Challenges in Estimating
Accurate estimating is mission critical but often hindered by:
- Inaccuracies: Human errors lead to costly overruns and lost profits.
- Time-Consuming Methods: Manual processes delay bid submissions.
- Underutilized Data: Past project insights are not effectively leveraged.
- Competitive Pressure: Slow estimates can result in missed opportunities.
How AI/ML Solutions Provide Value
1. Automate repetitive tasks to speed up estimating.
- Create a database of historical projects with productivity data.
- Identify the key drivers of productivity and cost for each type of project.
- Use this data to create a predictive model for future projects.
- Use this model to generate estimates for new projects.
Benefits:
- Increased Speed: Generate estimates faster for timely bid submissions.
- Enhanced Efficiency: Reduce manual data entry.
- Higher Bid Volume: Handle more projects without additional staff.
2. Use historical data to improve accuracy.
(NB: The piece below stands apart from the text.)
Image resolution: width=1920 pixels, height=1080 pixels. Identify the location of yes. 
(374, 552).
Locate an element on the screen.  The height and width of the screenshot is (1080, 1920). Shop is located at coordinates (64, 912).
- Aggregate and clean historical project data.
- Identify key cost drivers and performance indicators.
- Develop machine learning models to predict costs and timelines.
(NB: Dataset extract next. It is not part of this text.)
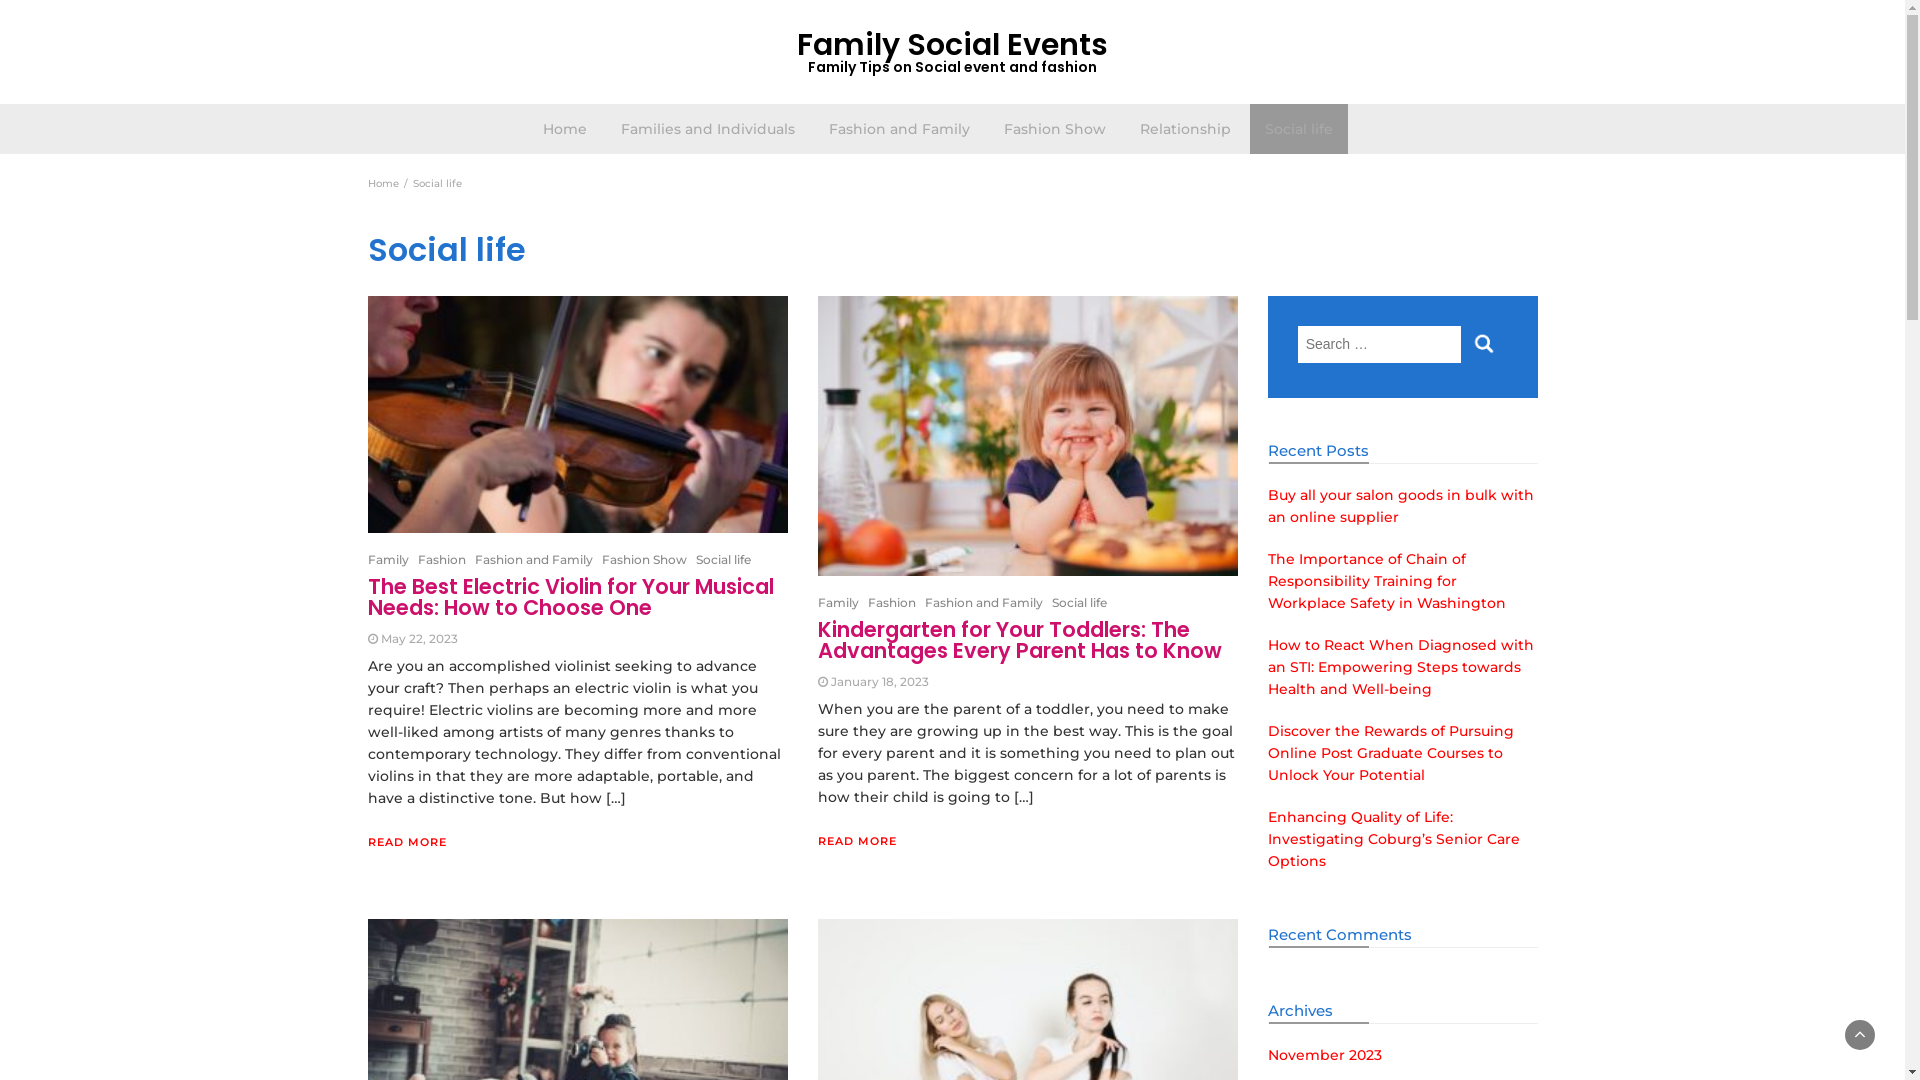  Describe the element at coordinates (1080, 602) in the screenshot. I see `Social life` at that location.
- Implement a feedback loop to continuously improve predictions.
- Integrate risk assessment based on past project challenges.
Benefits:
- Data-Driven Estimates: Inform current projects with past data.
- Reduced Errors: Minimize miscalculations.
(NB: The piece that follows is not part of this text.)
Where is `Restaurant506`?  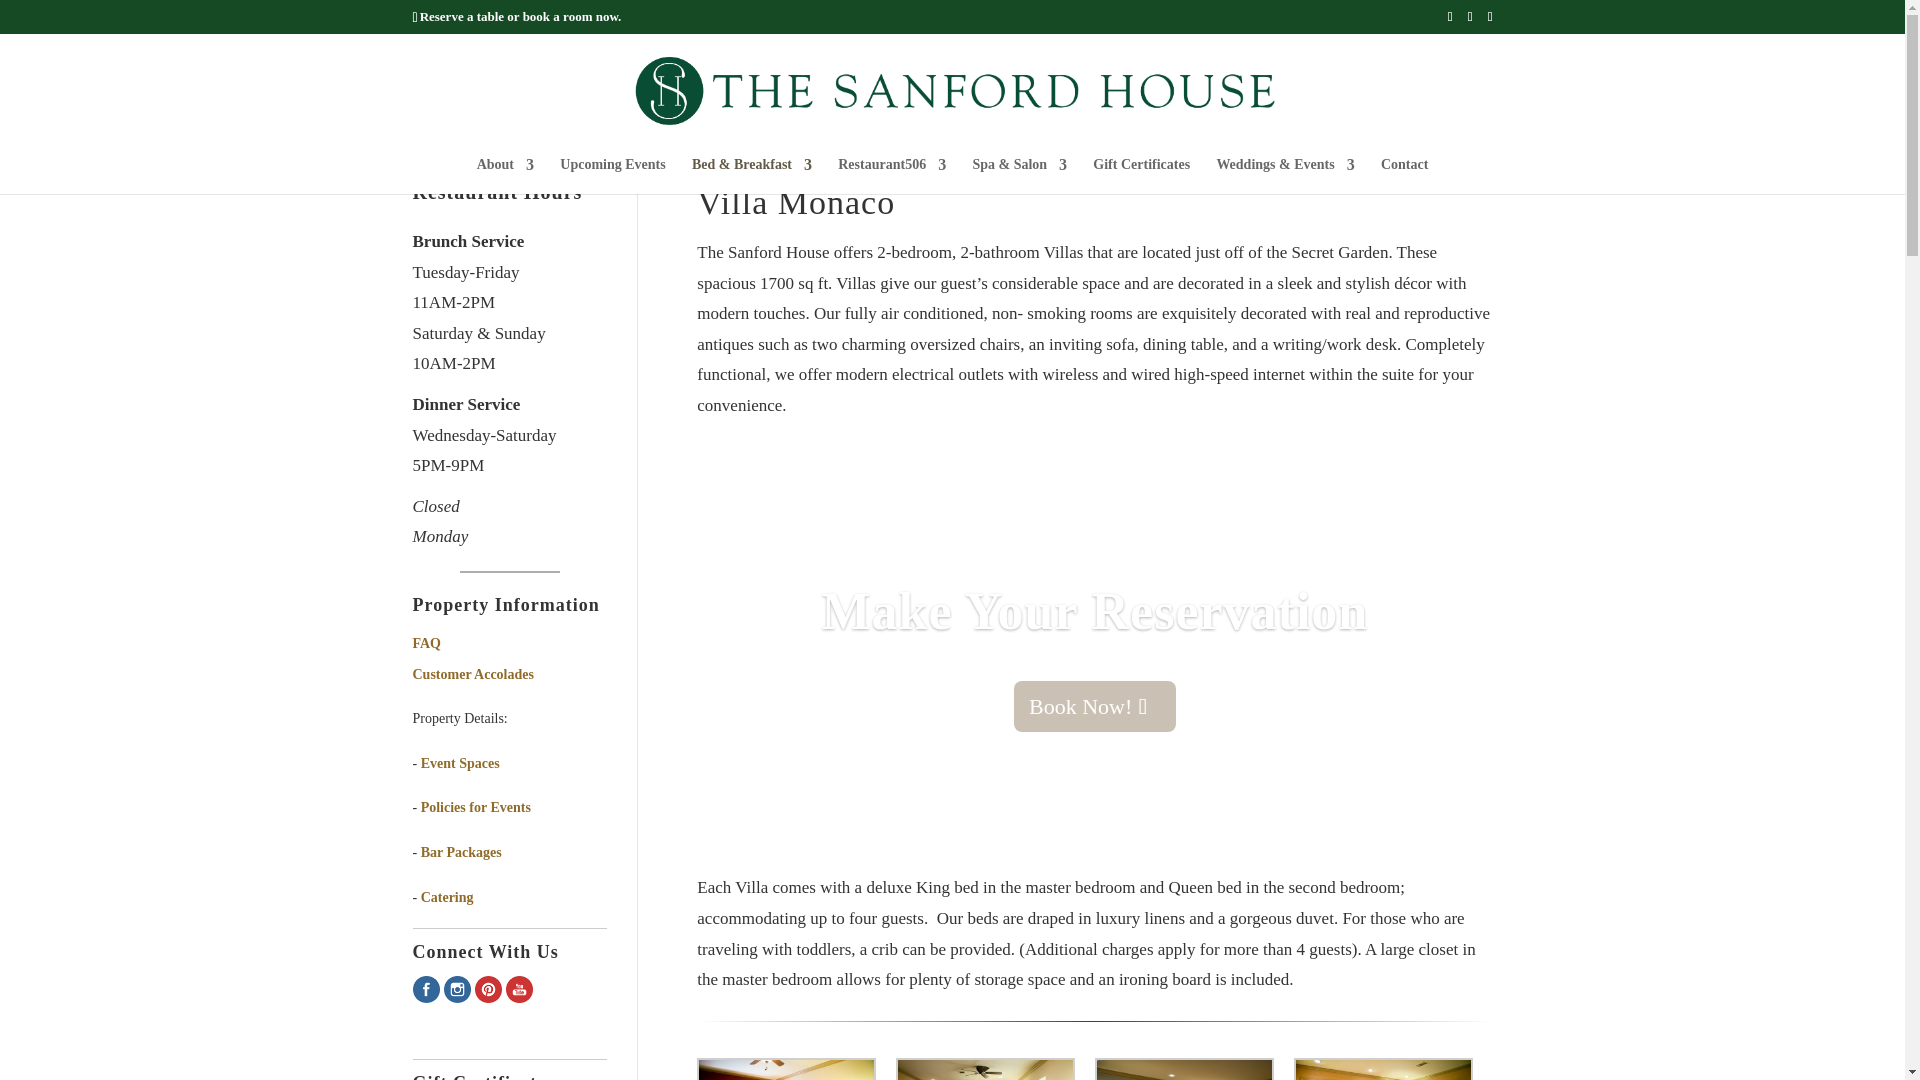
Restaurant506 is located at coordinates (892, 176).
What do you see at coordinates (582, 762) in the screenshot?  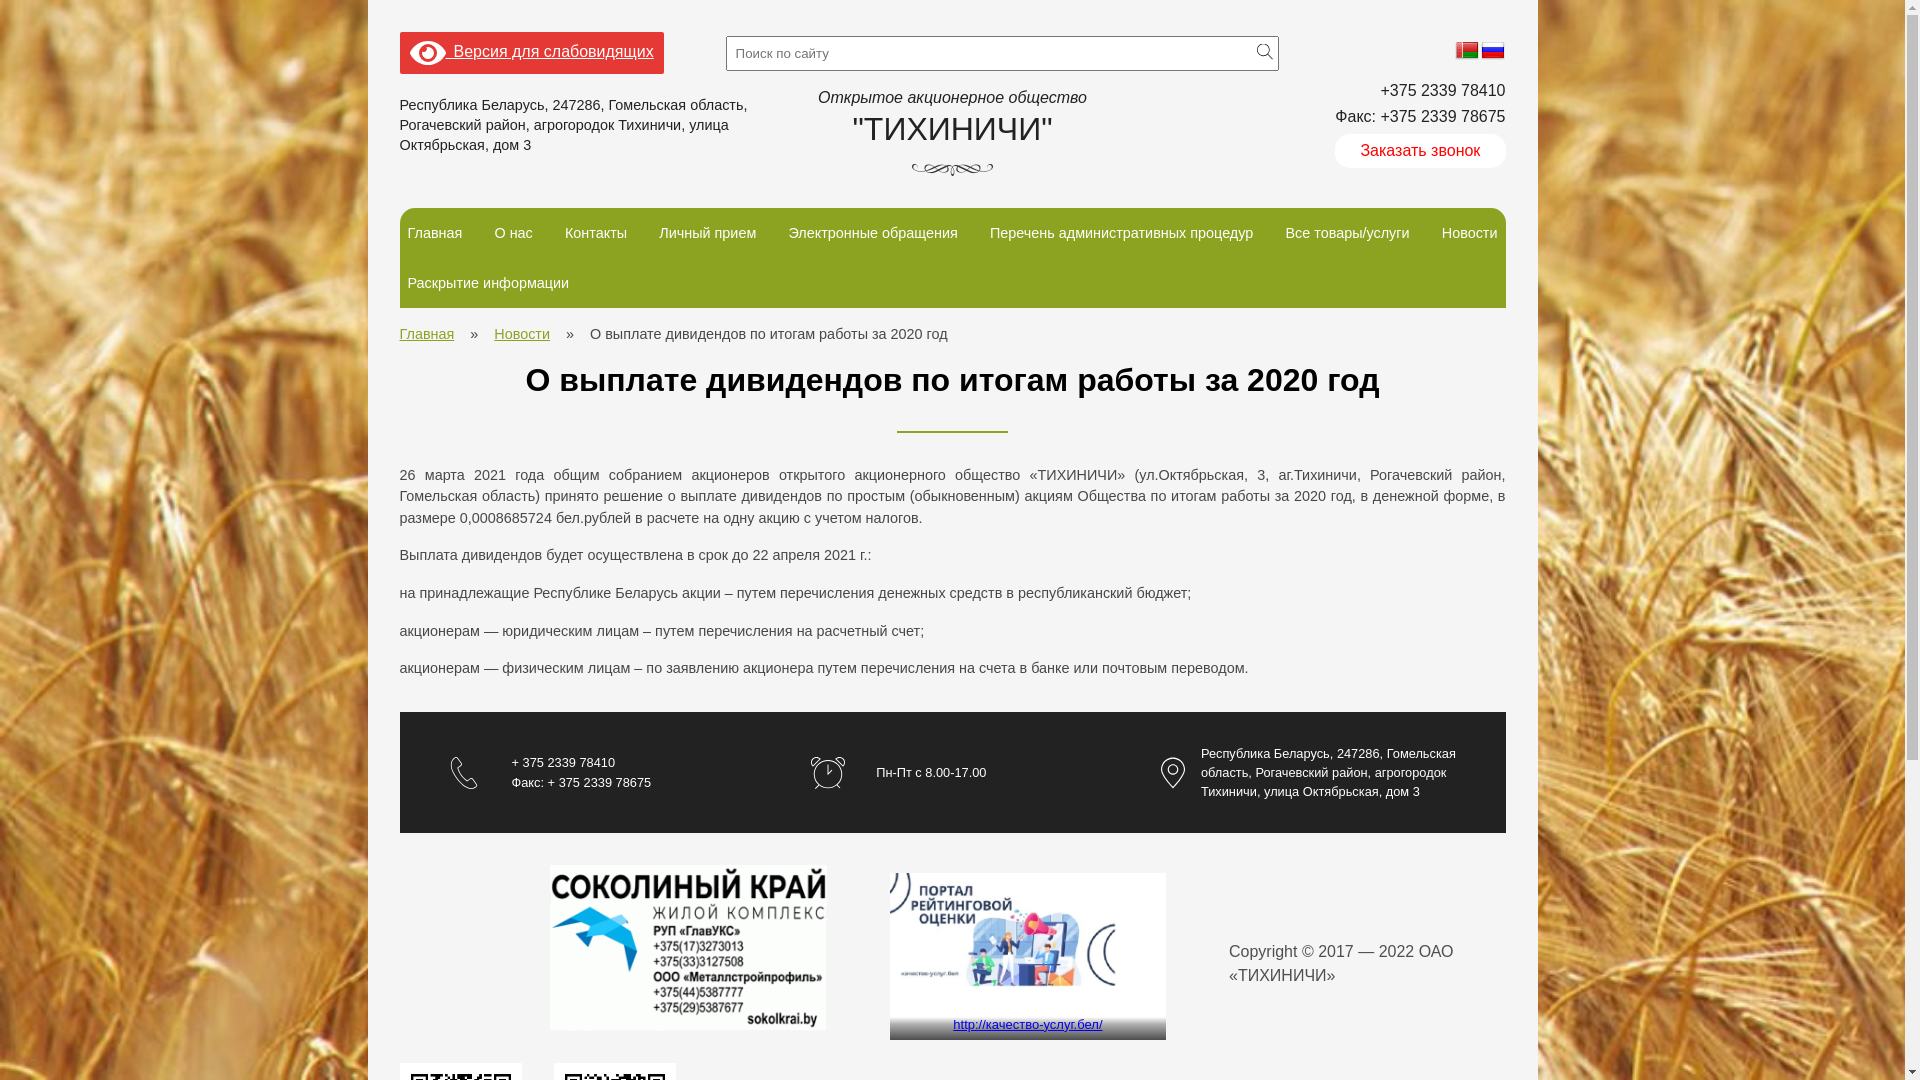 I see `+ 375 2339 78410` at bounding box center [582, 762].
- Risk Mitigation: Anticipate potential overruns.
3. Produce precise estimates to win more bids.
- Train an AI model on historical project data.
- Use this model to generate estimates for new projects.
- Use this model to optimize bids for new projects.
Benefits:
- Better Bid Quality: Submit more compelling proposals.
- Increased Win Rates: Improve success with accurate estimates.
- Protected Margins: Avoid underbidding or overbidding.